Threats of an overheating housing market have reached Threadneedle Street, and they're cutting out the mortgage incentives from the Funding for Lending Scheme (FLS).
This morning Bank of England governor Mark Carney said that "risks to financial stability may grow if there are further substantial and rapid increases in house prices".
FLS was launched at a time when many economists saw mortgages as too difficult to obtain, and now that house prices are rising, it's being withdrawn.
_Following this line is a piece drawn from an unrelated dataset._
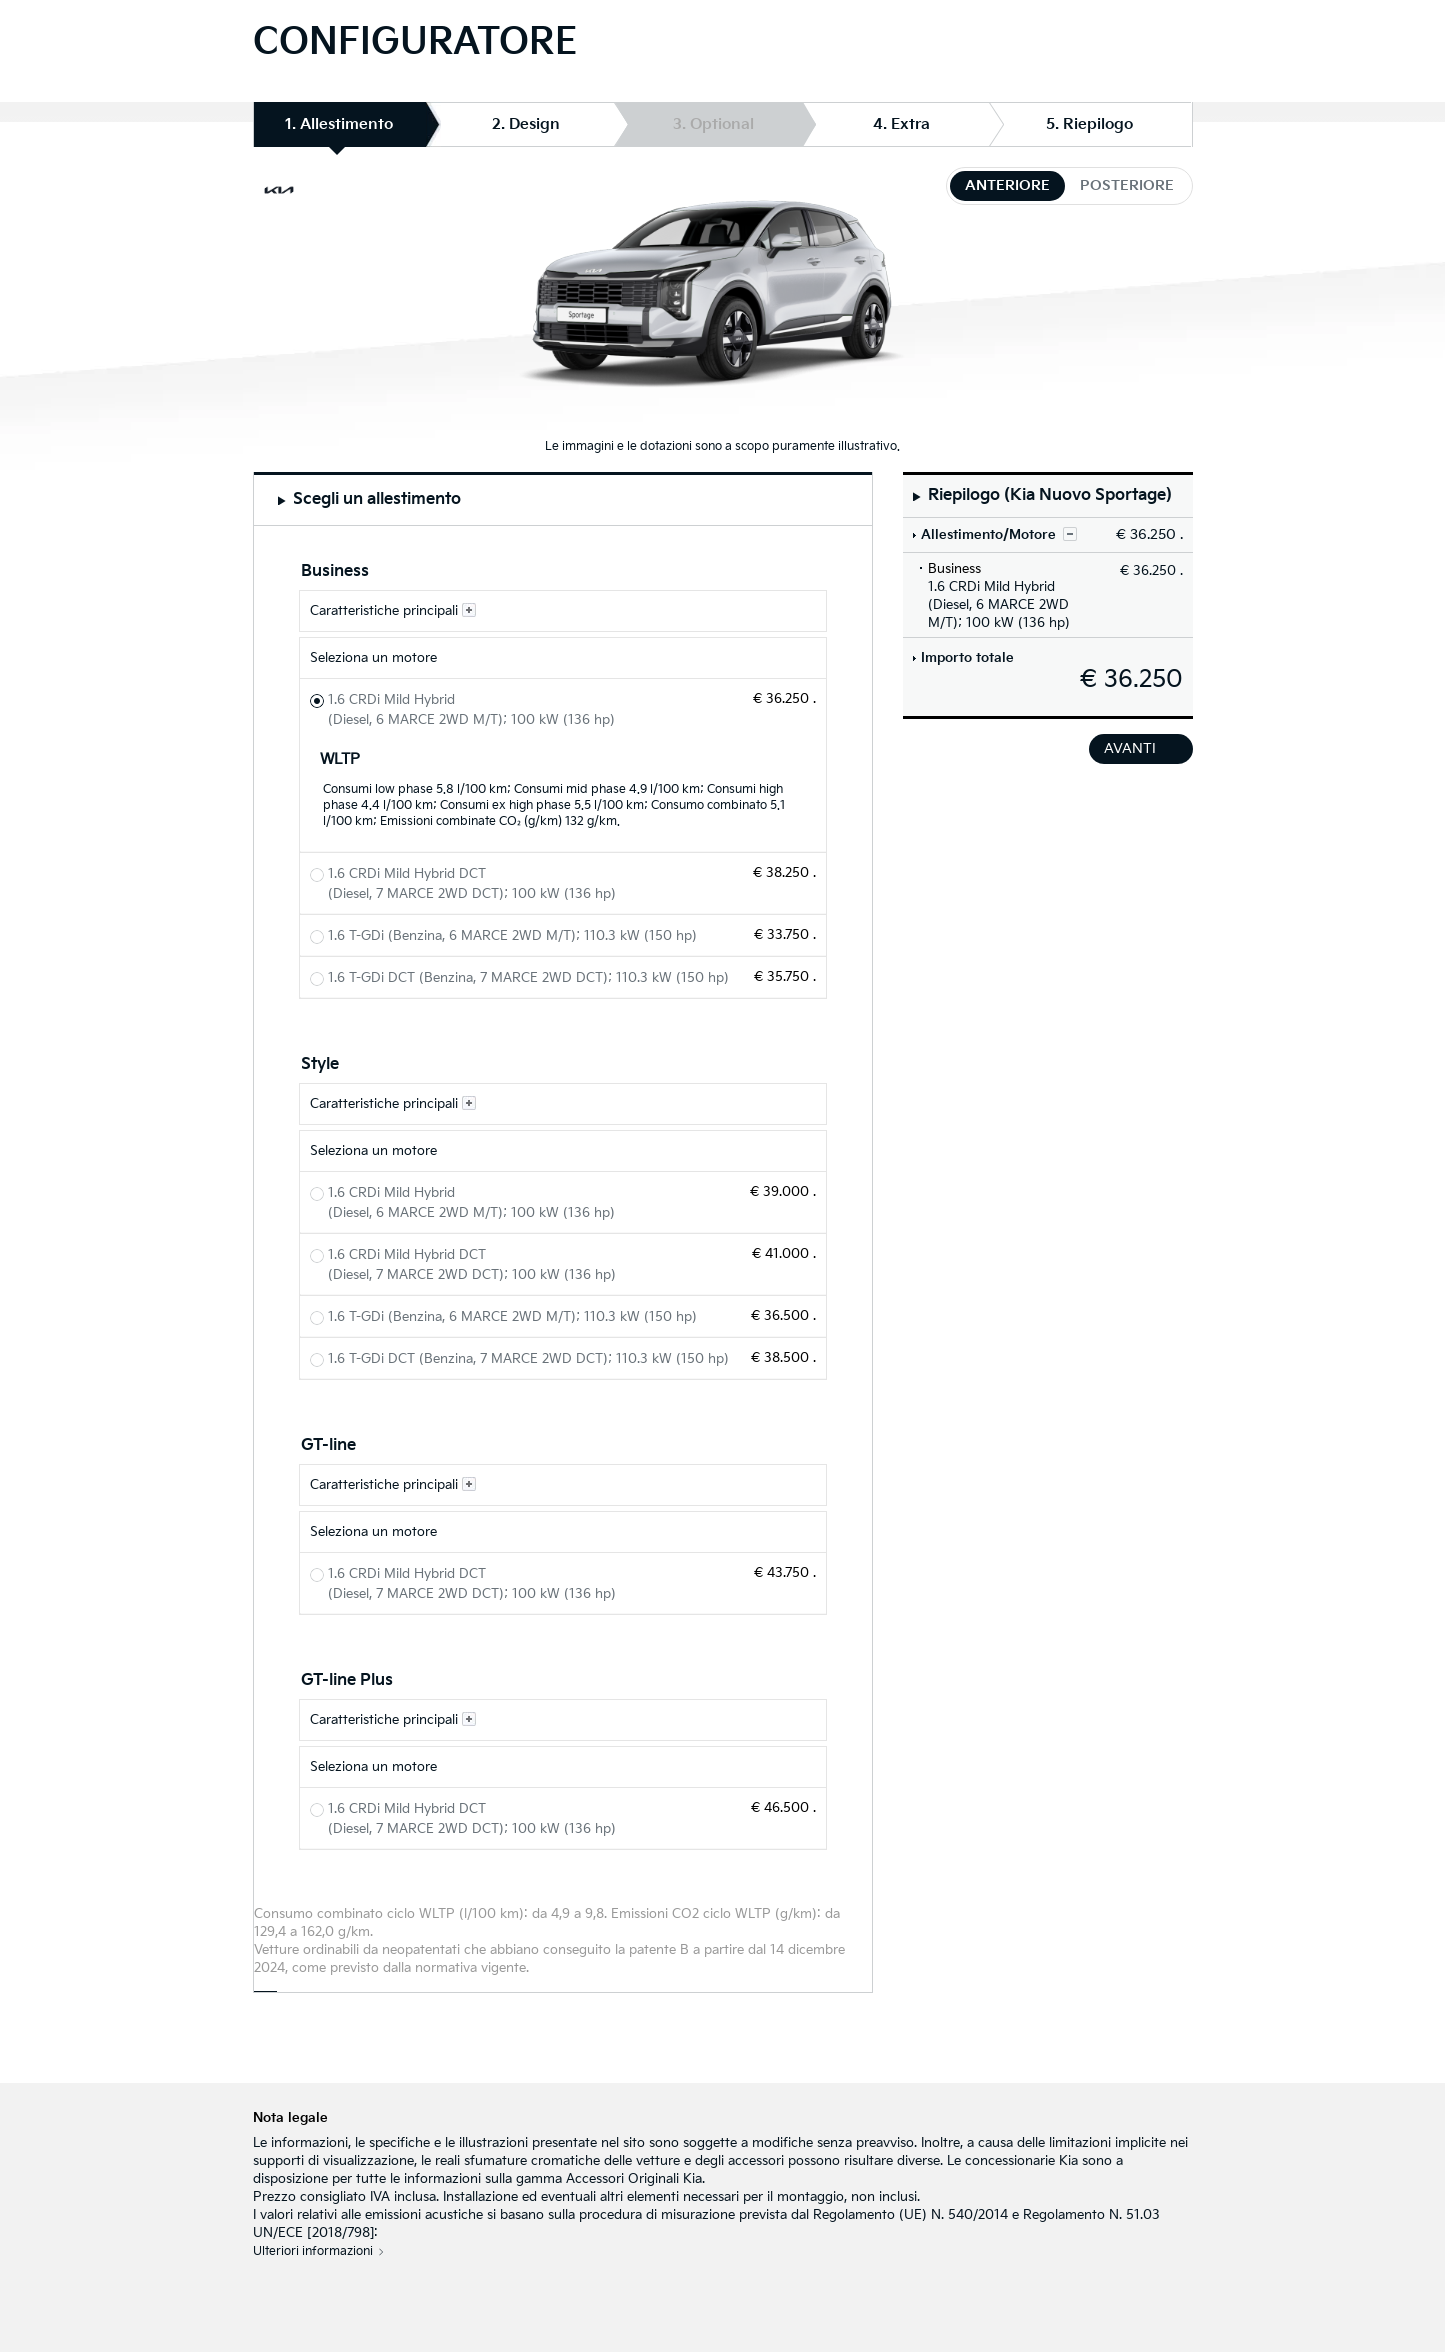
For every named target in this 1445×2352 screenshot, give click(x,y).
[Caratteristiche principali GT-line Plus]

Help to Buy however, seems to have been born for political reasons – to play into rhetoric about home ownership and getting people "on the ladder". The second part was accelerated to time in with conference season.
It won't be going.
That's madness, according to Adam Smith Institute law fellow Preston Byrne, and author of Burning Down the House, a paper which argued that Help to Buy would increase prices, but not supply. “I didn’t think Government housing policy could make less sense. I was mistaken."
While the Bank of England withdraws a measure that reduces funding costs, the mortgage subsidies from Help to Buy part one and risk transferral from part two will stay in play.
Byrne says that government "can’t plausibly defend one subsidy on the basis house prices aren’t rising, while scrapping another on the basis they are."
Instead policymakers should be focused on the issue of supply – supply of finance isn't what's holding back otherwise willing homebuyers, but a dearth of new homes. While home building is on the rise the UK is still short.
The National Housing and Planning Advice Unit has estimated that the UK needs 290,500 additional homes a year. In the three years to June, just 334,000 were built. Liberalising planning rules could see more homes completed, more people in homes, and Carney wouldn't have to keep such a a close eye on the housing sector.